§ **PROBLEM DETAILS**: Quote exactly the lines from the start of the entries to the one with "Image resolution: width=567", both ends included.
[SUPPLIED INFORMATION Boundary: Start]
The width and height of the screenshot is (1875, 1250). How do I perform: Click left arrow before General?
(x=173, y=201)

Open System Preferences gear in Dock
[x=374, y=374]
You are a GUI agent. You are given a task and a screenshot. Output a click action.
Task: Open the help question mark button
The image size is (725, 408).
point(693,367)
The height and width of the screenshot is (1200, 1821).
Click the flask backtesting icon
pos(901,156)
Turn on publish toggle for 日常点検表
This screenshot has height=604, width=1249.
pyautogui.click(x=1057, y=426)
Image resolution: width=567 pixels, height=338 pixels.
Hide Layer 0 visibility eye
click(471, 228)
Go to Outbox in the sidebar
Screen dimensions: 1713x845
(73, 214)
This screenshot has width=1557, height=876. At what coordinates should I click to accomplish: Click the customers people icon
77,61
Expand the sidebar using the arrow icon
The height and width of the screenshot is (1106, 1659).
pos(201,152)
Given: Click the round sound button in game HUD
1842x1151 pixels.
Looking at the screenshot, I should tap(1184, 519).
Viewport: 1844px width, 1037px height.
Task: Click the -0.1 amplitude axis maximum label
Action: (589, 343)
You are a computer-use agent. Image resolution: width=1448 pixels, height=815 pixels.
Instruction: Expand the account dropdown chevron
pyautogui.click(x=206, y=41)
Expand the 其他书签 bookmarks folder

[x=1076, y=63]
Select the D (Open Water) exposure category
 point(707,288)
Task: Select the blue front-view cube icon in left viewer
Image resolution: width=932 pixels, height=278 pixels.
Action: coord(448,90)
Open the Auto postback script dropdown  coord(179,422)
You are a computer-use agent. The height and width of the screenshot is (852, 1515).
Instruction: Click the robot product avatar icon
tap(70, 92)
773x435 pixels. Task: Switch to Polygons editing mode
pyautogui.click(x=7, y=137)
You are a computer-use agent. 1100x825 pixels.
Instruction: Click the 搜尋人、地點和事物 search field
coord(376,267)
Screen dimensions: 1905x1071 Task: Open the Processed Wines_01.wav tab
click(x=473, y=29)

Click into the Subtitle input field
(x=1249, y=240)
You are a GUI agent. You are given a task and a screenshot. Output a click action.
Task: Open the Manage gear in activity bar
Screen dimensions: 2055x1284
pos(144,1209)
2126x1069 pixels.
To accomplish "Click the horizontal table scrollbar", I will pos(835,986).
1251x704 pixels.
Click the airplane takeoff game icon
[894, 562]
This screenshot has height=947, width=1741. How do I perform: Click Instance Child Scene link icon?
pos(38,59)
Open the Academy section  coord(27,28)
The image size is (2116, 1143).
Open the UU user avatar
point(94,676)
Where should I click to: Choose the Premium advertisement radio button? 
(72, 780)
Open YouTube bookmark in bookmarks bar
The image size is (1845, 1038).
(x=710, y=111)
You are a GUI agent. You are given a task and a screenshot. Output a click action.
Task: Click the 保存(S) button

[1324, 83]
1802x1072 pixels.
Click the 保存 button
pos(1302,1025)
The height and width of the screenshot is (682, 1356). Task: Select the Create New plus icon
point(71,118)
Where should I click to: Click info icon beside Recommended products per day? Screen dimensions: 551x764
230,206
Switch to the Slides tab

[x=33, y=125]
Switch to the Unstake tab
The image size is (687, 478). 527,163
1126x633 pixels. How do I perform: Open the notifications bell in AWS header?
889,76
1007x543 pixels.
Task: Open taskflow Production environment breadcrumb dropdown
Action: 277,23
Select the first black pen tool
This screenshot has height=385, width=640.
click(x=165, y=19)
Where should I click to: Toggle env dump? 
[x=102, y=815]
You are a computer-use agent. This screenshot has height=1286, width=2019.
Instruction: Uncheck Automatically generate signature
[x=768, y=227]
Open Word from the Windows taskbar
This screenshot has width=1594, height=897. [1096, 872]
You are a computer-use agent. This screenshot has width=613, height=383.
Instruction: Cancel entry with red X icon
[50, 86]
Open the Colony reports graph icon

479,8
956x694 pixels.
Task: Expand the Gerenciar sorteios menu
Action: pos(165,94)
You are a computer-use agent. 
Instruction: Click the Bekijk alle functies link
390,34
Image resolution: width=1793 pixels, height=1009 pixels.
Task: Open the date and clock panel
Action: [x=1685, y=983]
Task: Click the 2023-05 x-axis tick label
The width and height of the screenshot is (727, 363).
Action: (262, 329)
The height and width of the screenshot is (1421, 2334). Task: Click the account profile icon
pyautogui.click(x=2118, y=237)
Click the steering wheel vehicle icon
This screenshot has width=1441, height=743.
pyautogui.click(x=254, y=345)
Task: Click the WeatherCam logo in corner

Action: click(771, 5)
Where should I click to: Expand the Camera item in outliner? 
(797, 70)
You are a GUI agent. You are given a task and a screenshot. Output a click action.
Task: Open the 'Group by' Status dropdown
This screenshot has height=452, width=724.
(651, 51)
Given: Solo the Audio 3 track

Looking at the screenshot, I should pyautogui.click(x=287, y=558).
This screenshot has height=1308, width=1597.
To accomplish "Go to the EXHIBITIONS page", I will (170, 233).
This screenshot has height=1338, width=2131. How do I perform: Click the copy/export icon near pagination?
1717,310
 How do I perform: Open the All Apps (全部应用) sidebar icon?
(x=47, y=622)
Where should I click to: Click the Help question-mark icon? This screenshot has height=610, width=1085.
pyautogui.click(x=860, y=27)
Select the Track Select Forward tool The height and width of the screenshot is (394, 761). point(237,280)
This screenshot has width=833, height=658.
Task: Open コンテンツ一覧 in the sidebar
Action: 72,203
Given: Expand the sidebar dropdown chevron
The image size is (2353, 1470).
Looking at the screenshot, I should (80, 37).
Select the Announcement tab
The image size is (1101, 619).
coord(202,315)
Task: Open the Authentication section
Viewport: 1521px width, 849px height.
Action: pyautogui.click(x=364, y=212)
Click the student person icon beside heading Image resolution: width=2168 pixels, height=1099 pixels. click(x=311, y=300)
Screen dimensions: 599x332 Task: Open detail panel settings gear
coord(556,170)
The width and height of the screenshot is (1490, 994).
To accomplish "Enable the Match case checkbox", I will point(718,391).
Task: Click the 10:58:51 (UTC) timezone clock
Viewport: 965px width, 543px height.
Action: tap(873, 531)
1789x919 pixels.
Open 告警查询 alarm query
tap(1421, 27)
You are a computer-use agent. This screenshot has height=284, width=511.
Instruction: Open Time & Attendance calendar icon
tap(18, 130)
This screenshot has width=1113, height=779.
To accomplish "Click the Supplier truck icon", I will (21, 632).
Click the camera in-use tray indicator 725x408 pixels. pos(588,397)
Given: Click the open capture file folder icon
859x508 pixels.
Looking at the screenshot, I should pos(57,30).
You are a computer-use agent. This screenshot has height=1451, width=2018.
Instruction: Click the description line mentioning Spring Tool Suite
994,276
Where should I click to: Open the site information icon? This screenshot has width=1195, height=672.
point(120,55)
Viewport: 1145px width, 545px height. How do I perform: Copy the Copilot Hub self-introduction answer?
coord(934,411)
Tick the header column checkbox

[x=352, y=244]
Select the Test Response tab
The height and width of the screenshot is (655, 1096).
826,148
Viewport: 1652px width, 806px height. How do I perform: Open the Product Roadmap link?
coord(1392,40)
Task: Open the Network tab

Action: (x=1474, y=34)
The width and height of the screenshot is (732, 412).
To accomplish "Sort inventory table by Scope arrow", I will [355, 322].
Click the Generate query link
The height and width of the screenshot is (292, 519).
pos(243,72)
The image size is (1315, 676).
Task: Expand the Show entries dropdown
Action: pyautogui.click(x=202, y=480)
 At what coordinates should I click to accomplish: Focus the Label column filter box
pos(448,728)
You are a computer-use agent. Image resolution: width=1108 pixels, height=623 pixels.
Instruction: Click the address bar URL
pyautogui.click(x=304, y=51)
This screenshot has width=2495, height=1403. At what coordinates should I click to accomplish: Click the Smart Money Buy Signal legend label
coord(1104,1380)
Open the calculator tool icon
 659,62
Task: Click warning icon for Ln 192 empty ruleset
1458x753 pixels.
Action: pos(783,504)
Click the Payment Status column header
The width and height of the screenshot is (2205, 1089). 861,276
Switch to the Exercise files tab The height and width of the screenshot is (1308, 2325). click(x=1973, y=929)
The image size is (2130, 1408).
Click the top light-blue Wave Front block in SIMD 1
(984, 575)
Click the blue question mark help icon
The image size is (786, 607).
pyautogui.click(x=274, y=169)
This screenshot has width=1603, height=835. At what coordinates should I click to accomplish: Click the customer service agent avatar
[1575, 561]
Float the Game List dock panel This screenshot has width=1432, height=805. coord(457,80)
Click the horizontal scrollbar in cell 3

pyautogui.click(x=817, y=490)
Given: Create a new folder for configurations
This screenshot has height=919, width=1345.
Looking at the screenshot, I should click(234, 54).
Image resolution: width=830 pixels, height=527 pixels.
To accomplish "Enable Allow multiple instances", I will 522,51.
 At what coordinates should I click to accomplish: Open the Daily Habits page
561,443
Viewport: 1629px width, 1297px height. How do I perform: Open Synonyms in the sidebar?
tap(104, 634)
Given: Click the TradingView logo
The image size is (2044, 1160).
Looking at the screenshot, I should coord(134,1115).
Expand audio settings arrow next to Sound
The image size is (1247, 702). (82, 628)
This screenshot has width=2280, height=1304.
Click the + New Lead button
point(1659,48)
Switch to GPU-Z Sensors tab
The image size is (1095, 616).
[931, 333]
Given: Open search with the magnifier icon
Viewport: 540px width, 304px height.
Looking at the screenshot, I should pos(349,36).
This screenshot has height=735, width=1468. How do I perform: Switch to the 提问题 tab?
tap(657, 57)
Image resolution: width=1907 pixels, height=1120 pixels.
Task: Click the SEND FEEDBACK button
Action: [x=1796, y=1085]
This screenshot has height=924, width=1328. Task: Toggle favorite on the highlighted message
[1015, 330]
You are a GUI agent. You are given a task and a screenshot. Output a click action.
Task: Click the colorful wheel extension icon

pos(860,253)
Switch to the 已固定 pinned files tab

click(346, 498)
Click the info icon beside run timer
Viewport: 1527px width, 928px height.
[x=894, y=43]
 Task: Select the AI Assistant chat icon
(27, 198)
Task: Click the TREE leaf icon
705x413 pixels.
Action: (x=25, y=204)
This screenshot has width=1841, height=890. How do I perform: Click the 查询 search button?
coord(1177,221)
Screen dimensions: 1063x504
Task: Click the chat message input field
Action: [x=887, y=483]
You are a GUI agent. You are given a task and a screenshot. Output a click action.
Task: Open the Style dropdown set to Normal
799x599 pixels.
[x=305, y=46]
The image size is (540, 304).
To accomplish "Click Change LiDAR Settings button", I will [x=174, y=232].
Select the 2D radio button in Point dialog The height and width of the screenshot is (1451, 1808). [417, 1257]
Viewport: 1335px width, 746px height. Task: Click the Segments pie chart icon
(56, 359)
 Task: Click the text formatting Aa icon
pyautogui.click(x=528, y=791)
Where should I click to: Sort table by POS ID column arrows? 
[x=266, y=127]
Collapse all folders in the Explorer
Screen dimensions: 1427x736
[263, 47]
[SUPPLIED INFORMATION Boundary: End]
§ **EXPECTED OUTPUT**:
The width and height of the screenshot is (1875, 1250). How do I perform: Click left arrow before General?
(x=173, y=201)

Open System Preferences gear in Dock
[x=374, y=374]
You are a GUI agent. You are given a task and a screenshot. Output a click action.
Task: Open the help question mark button
The image size is (725, 408).
point(693,367)
The height and width of the screenshot is (1200, 1821).
Click the flask backtesting icon
pos(901,156)
Turn on publish toggle for 日常点検表
This screenshot has height=604, width=1249.
pyautogui.click(x=1057, y=426)
Image resolution: width=567 pixels, height=338 pixels.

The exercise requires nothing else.